Top.Mail.Ru

«Воскресения» без проповеди

Ольга Ковлакова,- «Вопросы театра», 2024, № 1-2

Театралы могут вспомнить репертуарные «эпидемии» Чехова или Шекспира. Но такого, чтобы в Санкт-Петербурге в течение одного месяца на сценах двух ведущих театров, расположенных в десяти минутах ходьбы друг от друга, прошли премьеры на основе инсценировок романа Льва Толстого «Воскресение», прежде не случалось. В декабре 2023 г. – в Театре им. Ленсовета, в январе 2024 г. – в Александринском. В марте ждут третьего «Воскресения» – в «Приюте комедианта». Поговорим о двух уже состоявшихся спектаклях.

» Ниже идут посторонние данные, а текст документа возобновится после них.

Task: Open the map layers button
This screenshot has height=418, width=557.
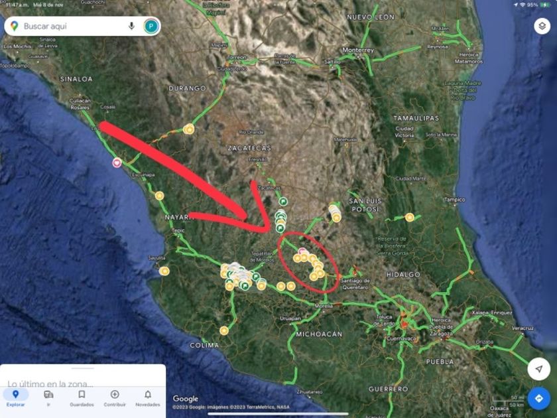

Постановка Айдара Заббарова в Театре им. Ленсовета более традиционная, лирическая, внимательная к тексту Толстого. Никита Кобелев в Александринском театре стремится максимально актуализировать действие, наполнить его лаконичной символикой и современным контекстом. Но есть немало черт, объединяющих сценические версии «Воскресения» сезона 2023/2024 гг. Во-первых, режиссеры близки по возрасту, оба не так давно закончили РИТИ (ГИТИС), хотя и разные мастерские. Оба имеют солидный список постановок в столицах и за их пределами. Оба сохранили оригинальное название романа Льва Толстого. Продолжительность спектаклей от трех часов в Александринке до почти четырех в «Ленсовете» говорит о намерении «романизации» инсценировок. Посмотрим, как роман повлиял на структуру сценического действия и что больше вдохновляет сегодня режиссеров: жизненный материал или эпическая форма.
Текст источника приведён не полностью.